Messias, atual advogado-geral da União, precisava de pelo menos 41 votos favoráveis para ser aprovado, mas alcançou apenas 34. Com 42 votos contrários, tornou-se o primeiro indicado a uma vaga na Suprema Corte a ser rejeitado em mais de um século — um recado direto do Senado em um momento de forte polarização.
Apesar de ter destacado sua identidade evangélica durante a sabatina, Messias enfrentou resistência justamente em um dos campos onde se esperava apoio: a bancada conservadora e setores religiosos.
O principal foco de críticas foi sua atuação à frente da Advocacia-Geral da União em temas ligados ao aborto legal, especialmente no debate sobre a assistolia fetal. Parlamentares da oposição, como Eduardo Girão, apontaram contradições entre o discurso de fé do indicado e os pareceres técnicos apresentados ao STF.
Na tentativa de conter a rejeição, Messias chegou a classificar o procedimento como “abominável” durante a sabatina, mas a declaração não foi suficiente para reverter votos já consolidados.
A derrota do indicado é vista como um duro revés para o governo de Luiz Inácio Lula da Silva, que apostava no nome de Messias não apenas pela capacidade técnica, mas também como uma ponte com o eleitorado evangélico.
Com a rejeição, o STF segue tendo em André Mendonça pastor presbiteriano como único ministro identificado publicamente com o segmento evangélico.
Nos bastidores, a leitura é de que o Senado quis mandar um recado claro: pautas de costumes e posicionamentos ideológicos terão peso decisivo nas próximas indicações para a Corte.
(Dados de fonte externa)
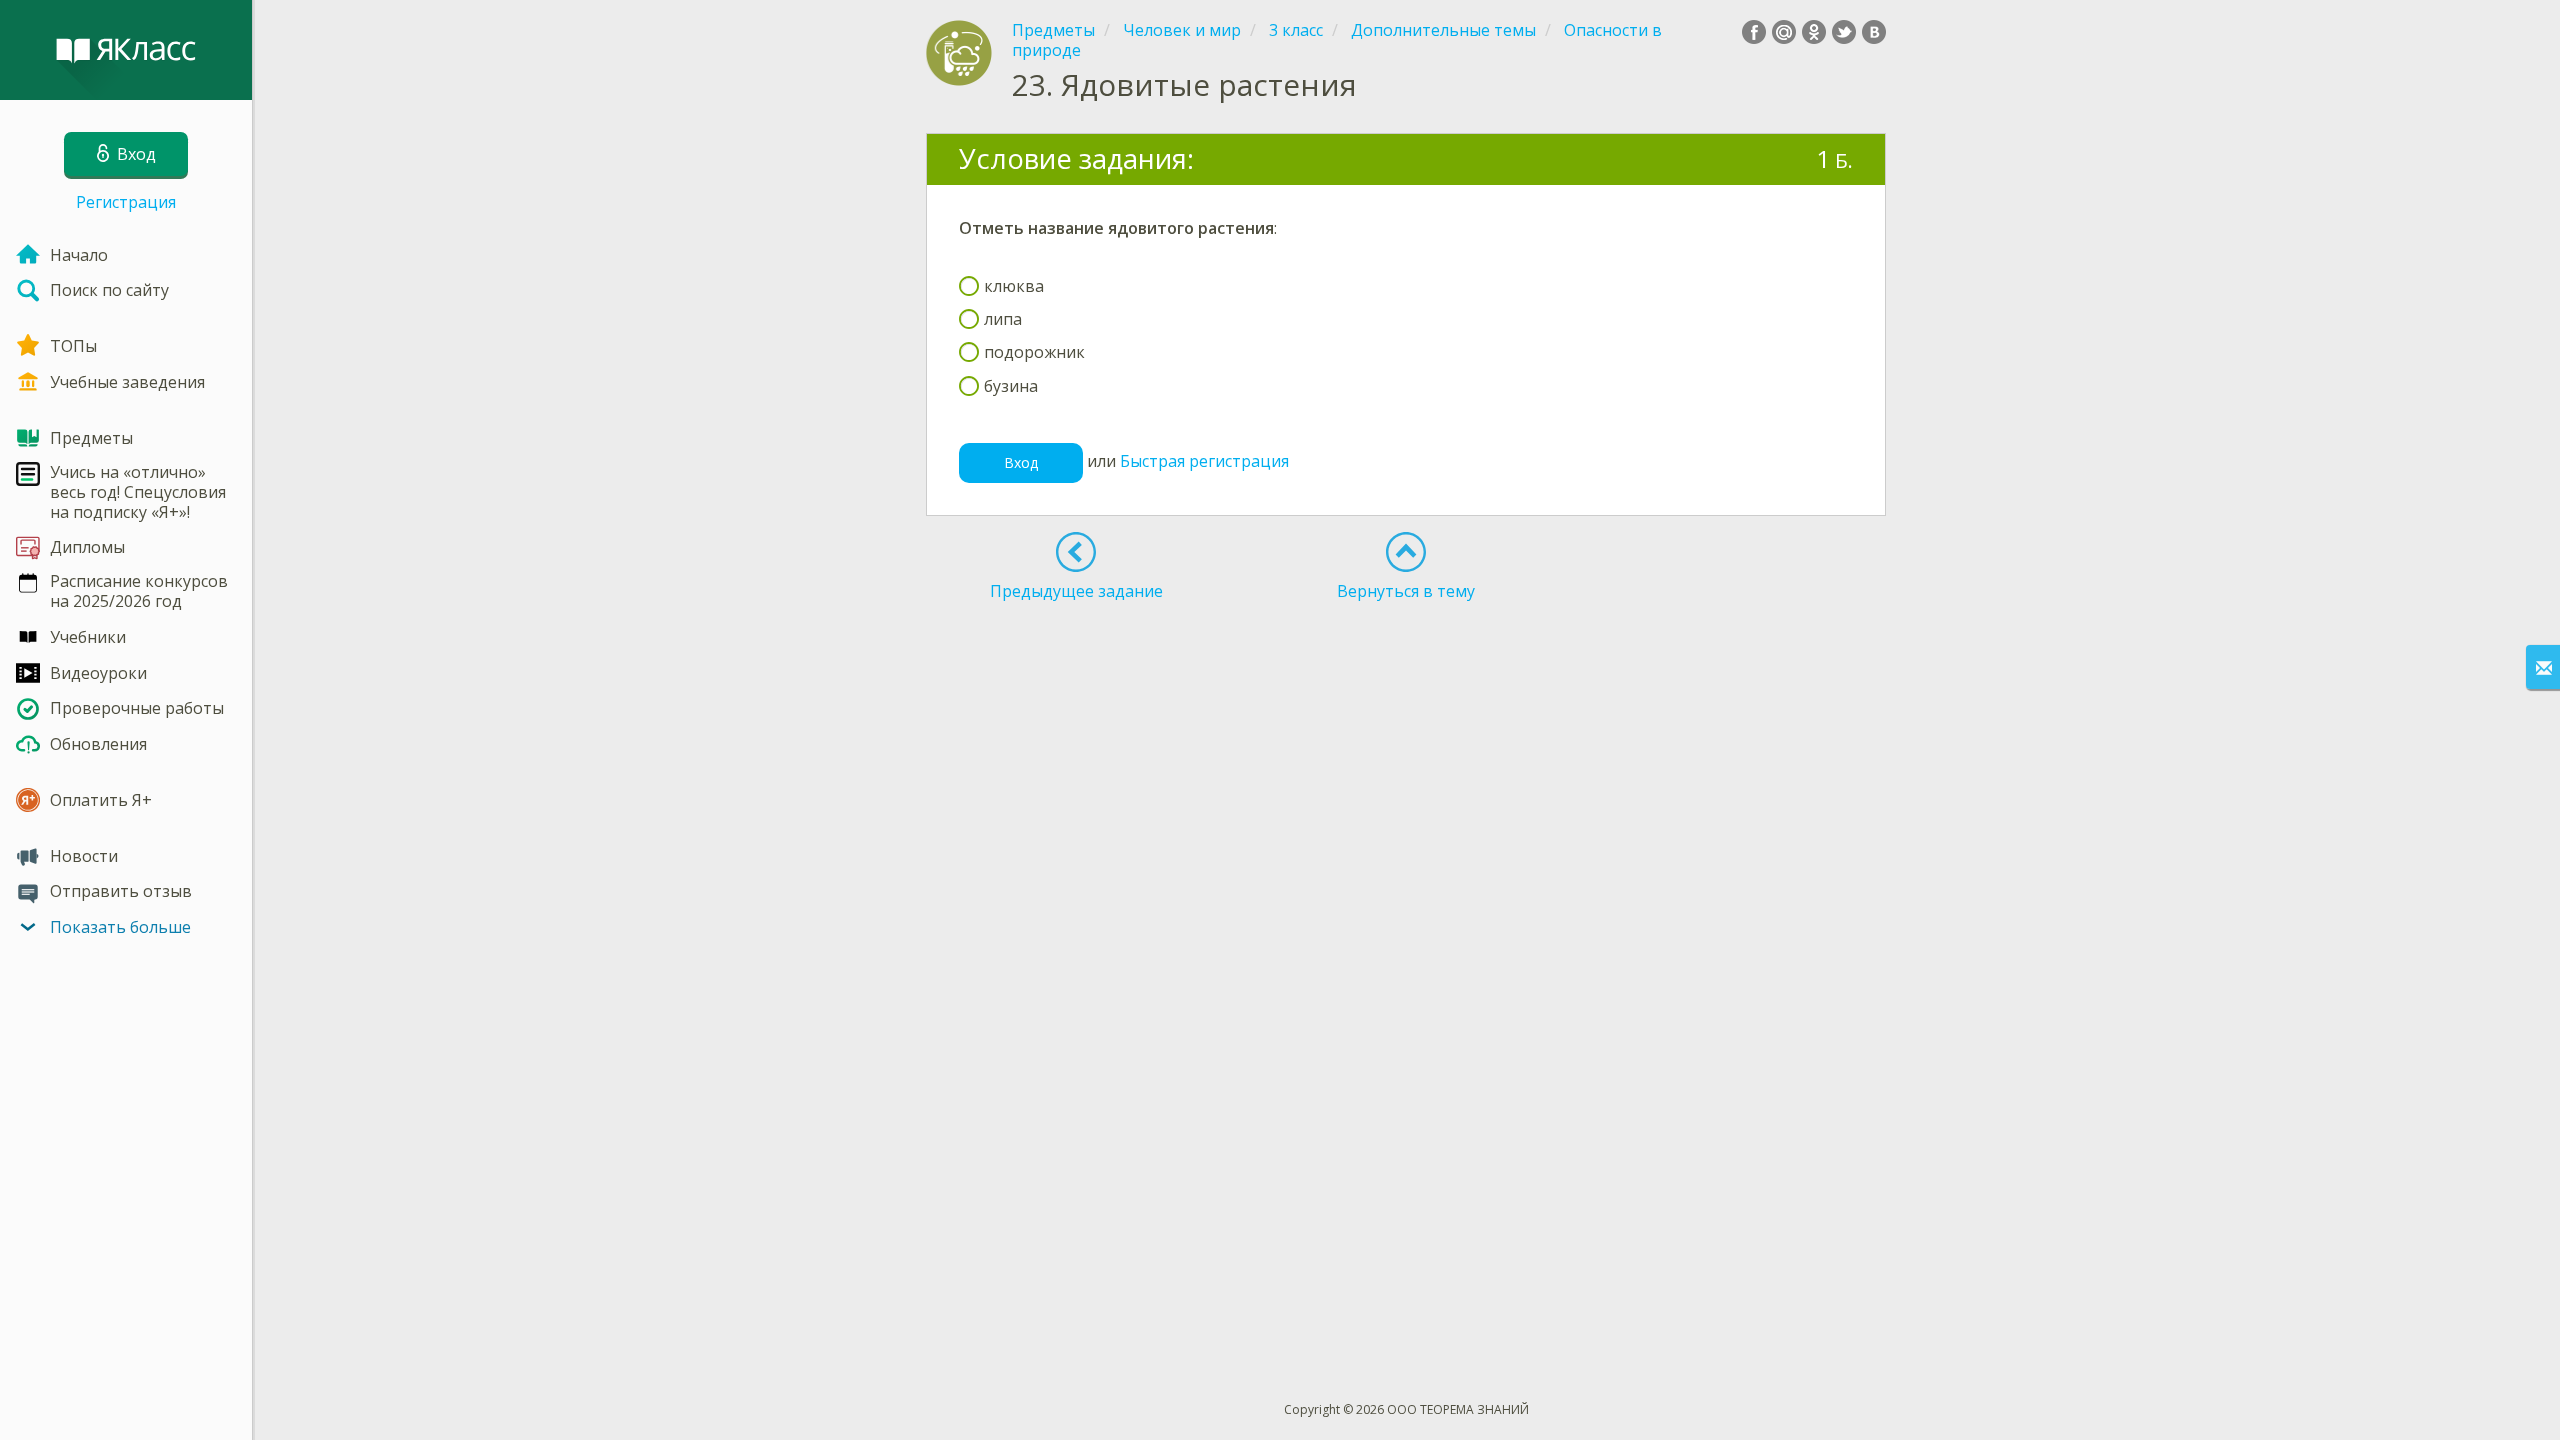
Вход (1021, 462)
A responsabilidade retorna ao Palácio do Planalto, que precisará apresentar um novo nome. A expectativa, segundo analistas, é de que a próxima escolha seja ainda mais calculada, diante do cenário de resistência demonstrado pelos senadores.
A rejeição de Jorge Messias não é apenas um episódio isolado. Ela reposiciona forças em Brasília, evidencia o peso crescente do Senado nas decisões institucionais e mostra que, quando o assunto é STF, a disputa vai muito além do currículo jurídico passa também por fé, ideologia e estratégia política.